The US has accused India and China of adopting policies limiting market access to poor cotton farmers in Africa and causing volatility in international prices.

Claiming that India subsidises its local cotton growers, the US has called for a reversal of such policies to ensure greater market access opportunities, especially to the four African cotton producing countries – Burkina Faso, Mali, Chad and Benin.

India will oppose the US' claims at the WTO's Trade Negotiations Committee meeting next week and term the allegations as “highly irresponsible and attention-distracting”, senior officials in the Commerce and Industry Ministry told Business Line .

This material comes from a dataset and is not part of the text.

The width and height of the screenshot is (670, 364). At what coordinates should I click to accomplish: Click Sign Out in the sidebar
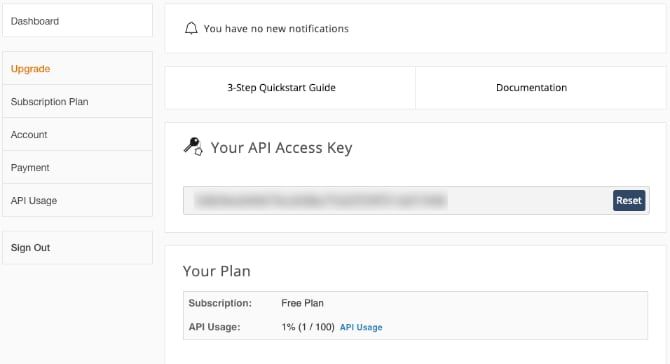pyautogui.click(x=77, y=248)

They said the Commerce and Industry Minister, Mr Anand Sharma, will also raise the issue with the US Trade Representative, Mr Ron Kirk, during his visit to the US next week.

The matter pertains to an “early harvest package” of the WTO's Doha Round talks. The package is to include an agreement on issues of interest to the Least Developed Countries and reduction of cotton subsidies.

On cotton subsidy, the focus is on the US as it is the leading provider of subsidies – reportedly around $24 billion over the past decade – to its cotton farmers. There was also a WTO ruling that some of these subsidies are not legal.

‘Distracting attention'

Indian officials said the US – instead of reducing its ‘trade distorting' cotton subsidies – is now distracting attention by saying that the plight of African cotton farmers are not because of US subsidies but due to the policies of India and China.

The US has alleged that India and China have at times hiked their cotton production against market signals, and on other occasions contributed to the fall in cotton demand by increasing production of synthetic fibres and textiles.

Besides, India has also provided subsidies to its cotton farmers but has not informed the WTO on the exact amount of these subsidies.

All this, together with India's cotton export ceiling was causing volatility in international cotton prices, the US said.

But Indian officials said though India is a major cotton producer, it has a smaller share of the cotton export market compared with the US to cause price volatility.

The recent surge in global prices had more to do with floods in China and Pakistan than with any restrictive export policies on the part of India, they added.

The officials said even the decision to impose a 5.5 million bale cap on exports – with a view to cater to its huge domestic demand – was only a temporary measure. In fact, the cap has already been enhanced by one million bales.

Denying that the Government provides huge subsidies to its farmers, the officials said India would be notifying the WTO shortly on the exact amount of such subsidies.